Hunting for news trading opportunities this week? Let’s take a quick look at New Zealand’s trade balance report and check out how we can get some pips off this forex event.
Why is this report important anyway?
If you’ve read our economic calendar cheat sheet, then you’ll know that a trade balance report is a sum of an economy’s exports and imports and directly contributes to the GDP computation.
Forex traders pay attention to trade numbers because, aside from contributing to the GDP, export and import figures also reflect the impact of other issues such as export demand from major trading partners, currency strength, and global commodity prices. These details become even more important for export-dependent economies such as New Zealand.
This week market players are paying attention for three reasons: First, the Reserve Bank of New Zealand (RBNZ) had specifically cited concerns for its trading partners as one of the reasons why it had cut its rates.
Next, they would like to see if the economy would clock in another trade surplus after breaking a seven-month deficit streak last month. Last but definitely not the least is the fact that New Zealand’s trade balance data is one of the few top-tier releases that could move the markets this week.
What happened last time?
For the first time since May 2015, New Zealand printed a trade surplus to the tune of 8.1 million NZD. This is a lot better than the expected deficit of 245.5 million NZD but still behind January 2015’s 52 million NZD surplus.
A closer look revealed a 5.9% increase in exports from a year earlier, mostly due to China demanding more milk powder, butter, cheese, and cherries. Meanwhile, imports shot up by 7.2% despite the large decline in crude oil imports thanks to huge purchases of intermediate and consumption goods.
Not surprisingly, news of the surplus sent the Kiwi higher against the dollar and the yen. The bullish momentum didn’t last, however, as both NZD/USD and NZD/JPY peaked during the Asian session and stayed in tight ranges until a new catalyst came along to erase most of the Kiwi’s gains. Still, NZD/USD had enjoyed a good +1.10% and NZD/JPY a decent +1.26% run from the release up to their Asian session peaks. Not bad for a day’s trade, right?

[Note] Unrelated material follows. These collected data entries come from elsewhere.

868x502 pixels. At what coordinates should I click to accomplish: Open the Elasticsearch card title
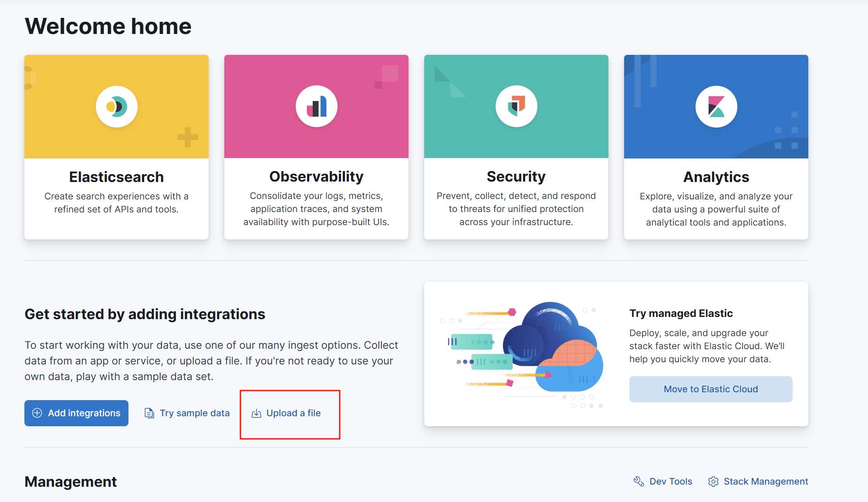116,177
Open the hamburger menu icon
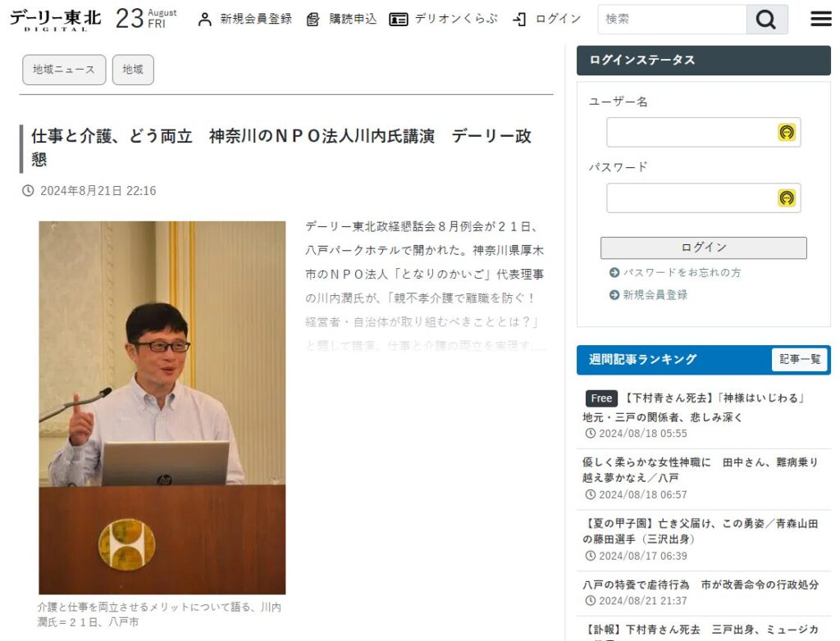Image resolution: width=840 pixels, height=641 pixels. 820,19
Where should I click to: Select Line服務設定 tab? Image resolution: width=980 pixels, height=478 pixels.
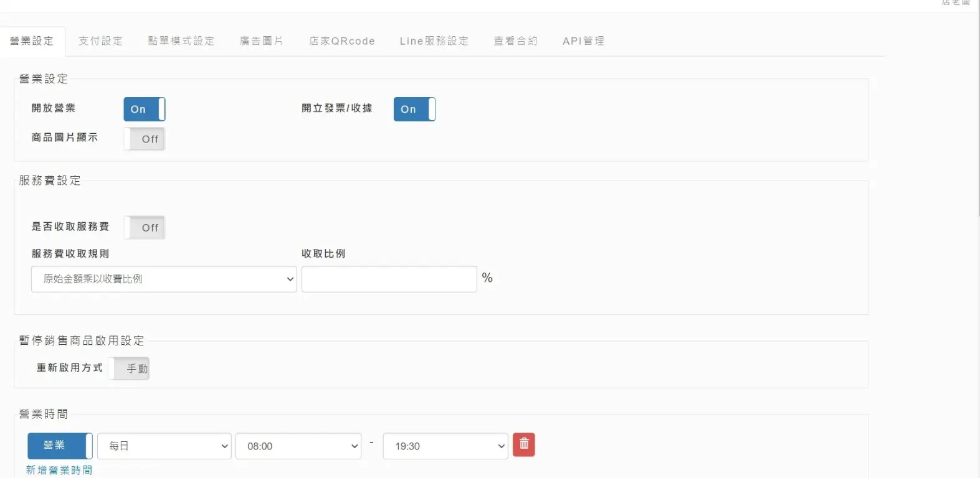pyautogui.click(x=434, y=41)
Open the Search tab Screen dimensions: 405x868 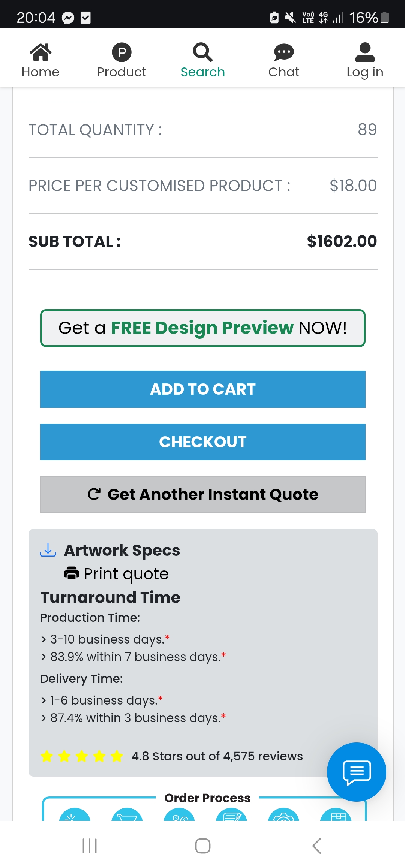click(x=203, y=60)
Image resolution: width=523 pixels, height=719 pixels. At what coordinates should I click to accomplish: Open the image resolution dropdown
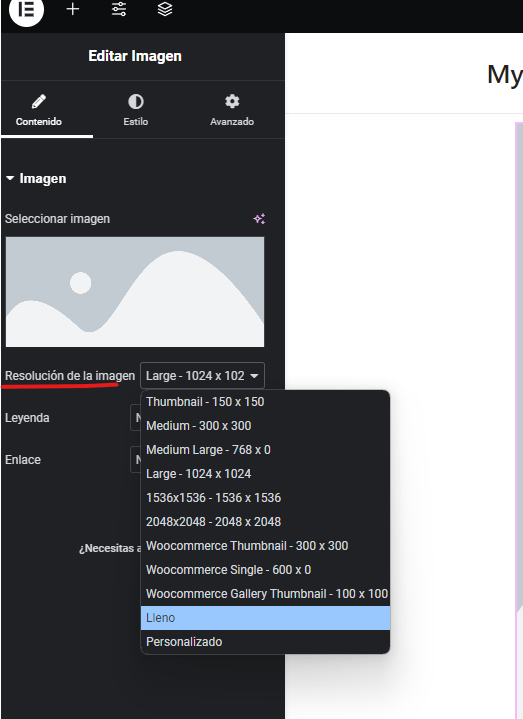(202, 376)
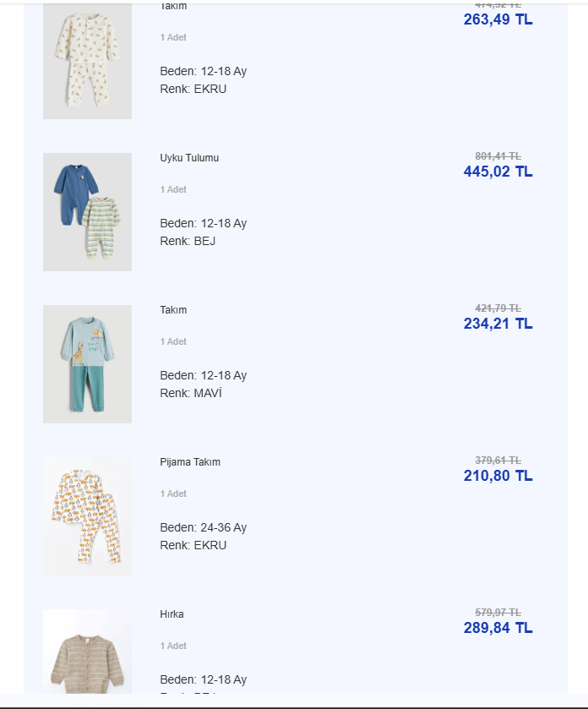The height and width of the screenshot is (709, 588).
Task: Click the crossed-out 801,41 TL price
Action: (498, 156)
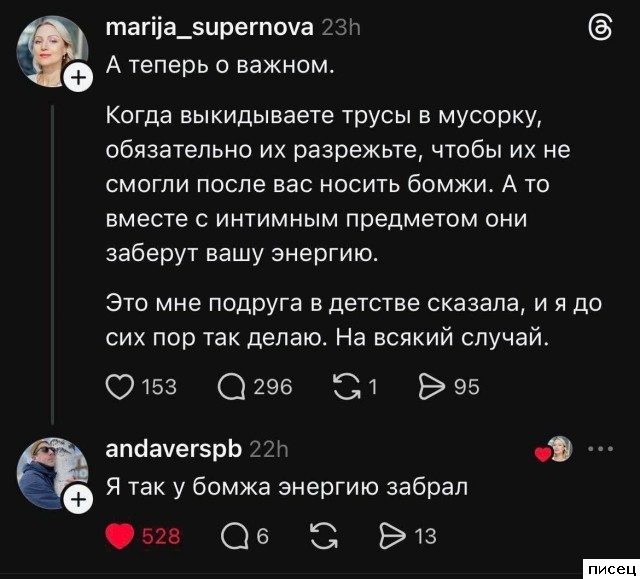Image resolution: width=640 pixels, height=579 pixels.
Task: Click the 22h timestamp on the reply
Action: pyautogui.click(x=268, y=449)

How can you trade this report?
Tomorrow at 9:45 pm GMT New Zealand is expected to print a surplus of 90 million NZD for the month of February. China, now New Zealand’s largest trading partner, had recorded its smallest trade surplus in February though imports from New Zealand remain unchanged. On the other hand, oil prices have recovered a bit from its early lows and could boost imports higher. Will demand from China be enough to offset the increase in the value of oil imports?
A stronger-than-expected surplus would inspire speculations that New Zealand’s trade is on its way to recovery. Meanwhile, disappointing trade numbers or a dip back into deficit will support the RBNZ’s concerns over its trade partners and inspire a selloff for the Kiwi.
In any case, it’s worth noting that the Kiwi’s directly-correlated reaction is likely to last only until another catalyst comes along. Best take advantage of intraday momentum if you’re trading this one and take profits/adjust positions some time during the Asian session!